**DATA EXCERPTS**:
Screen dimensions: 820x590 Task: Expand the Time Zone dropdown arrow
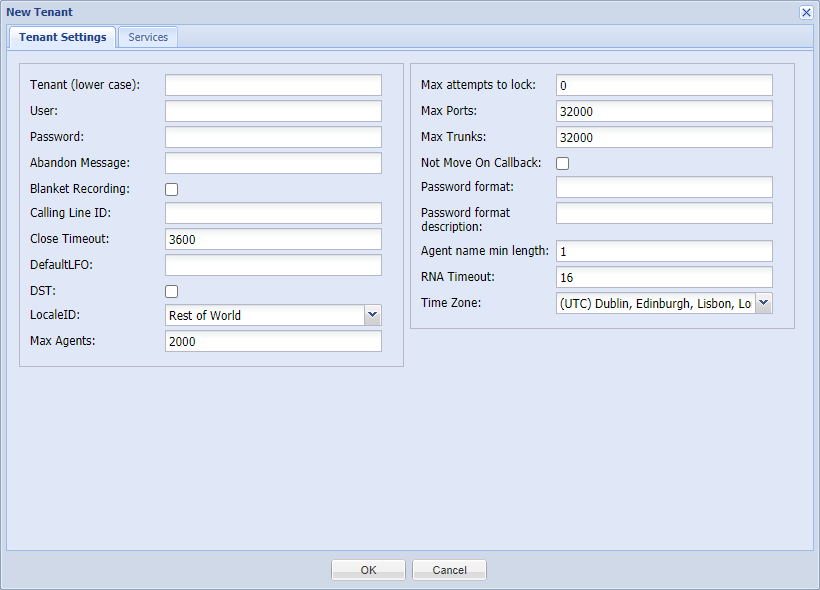coord(764,303)
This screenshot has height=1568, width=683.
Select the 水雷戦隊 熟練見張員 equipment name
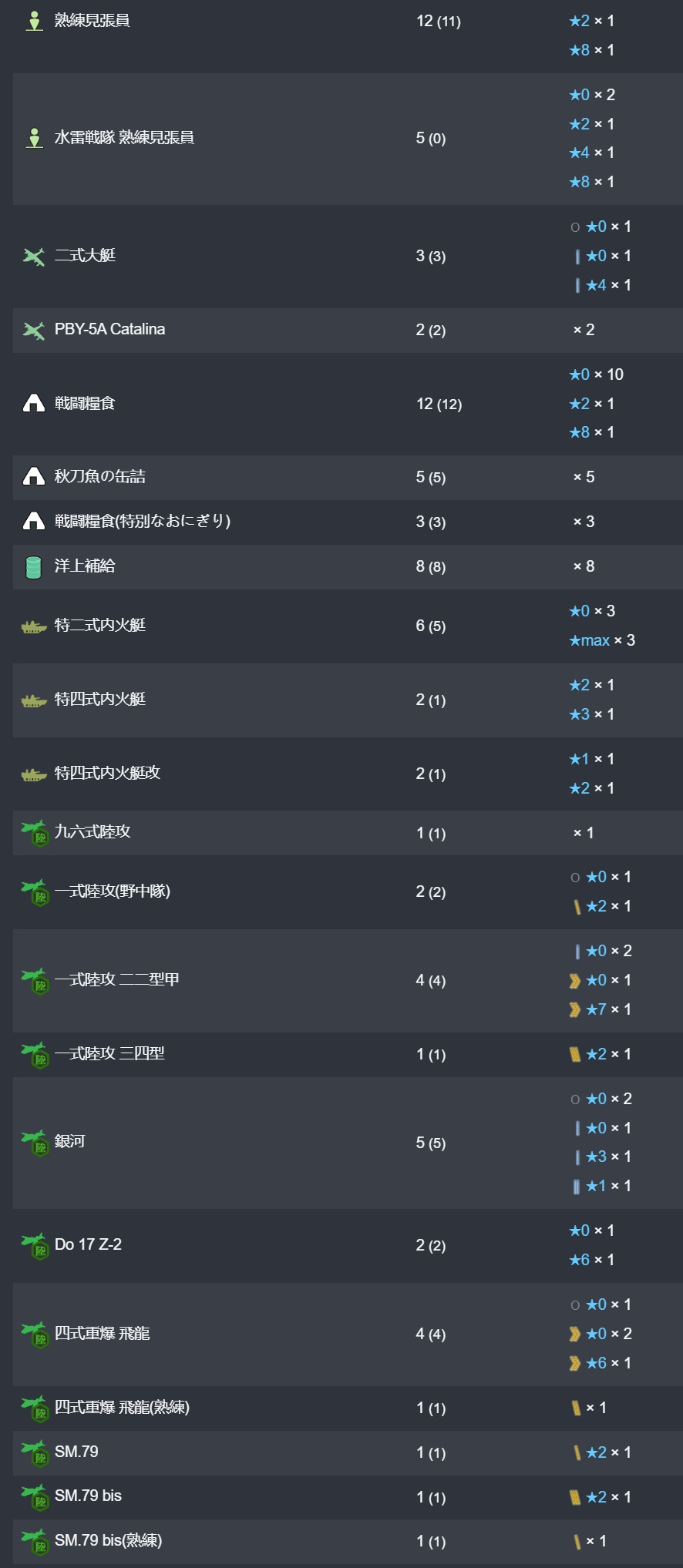124,138
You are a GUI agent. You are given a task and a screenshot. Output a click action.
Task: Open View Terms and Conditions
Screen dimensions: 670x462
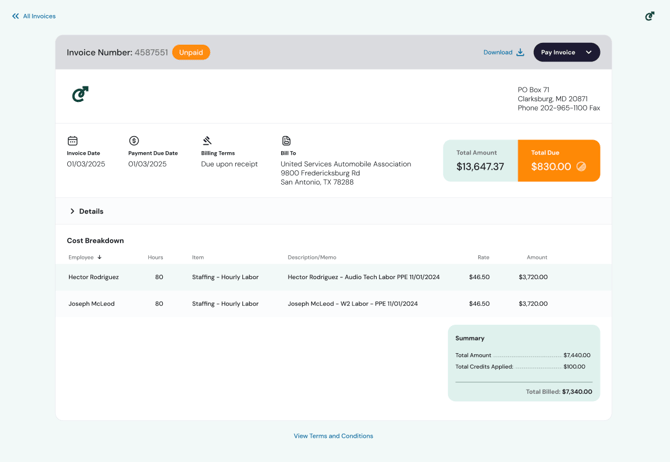(333, 436)
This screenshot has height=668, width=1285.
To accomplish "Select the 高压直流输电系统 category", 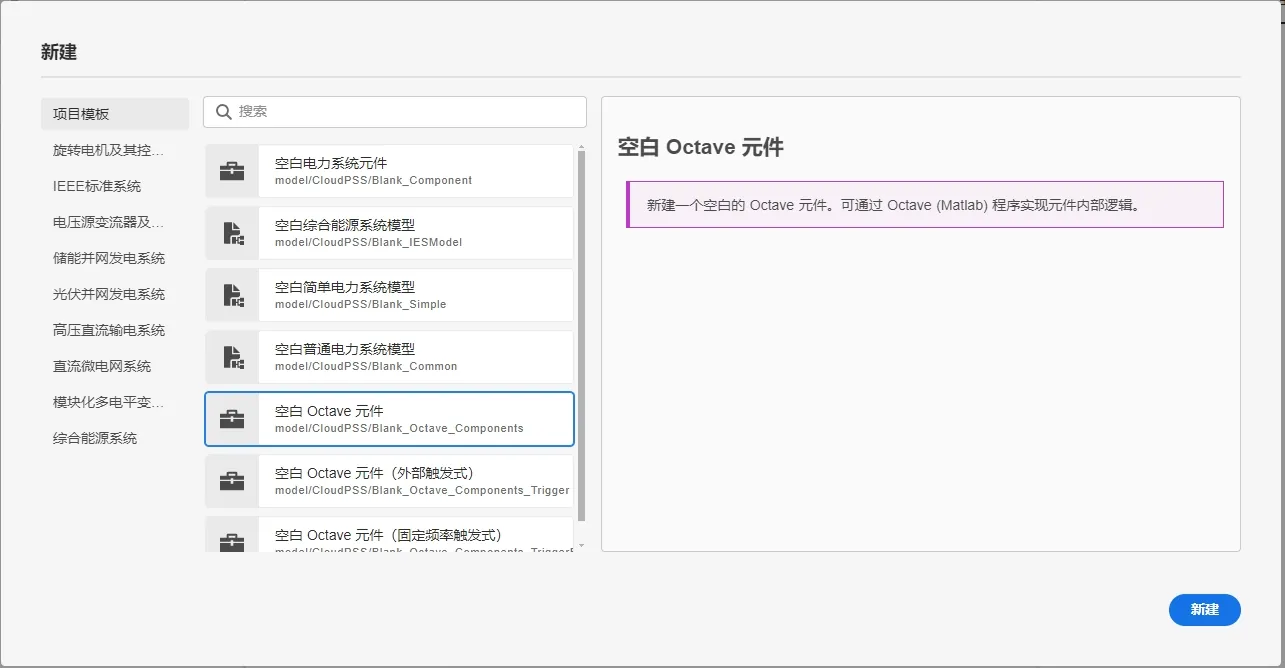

**TASK REQUIREMENTS**:
Please convert the records, from the line containing "This screenshot has height=668, width=1285." through the end, inclusive, into a Markdown table with columns Row and Line, numbering each line and skipping blank ones. Leave the pictures out.

**RESULT FOR THIS EXERCISE**:
| Row | Line |
|---|---|
| 1 | This screenshot has height=668, width=1285. |
| 2 | To accomplish "Select the 高压直流输电系统 category",  |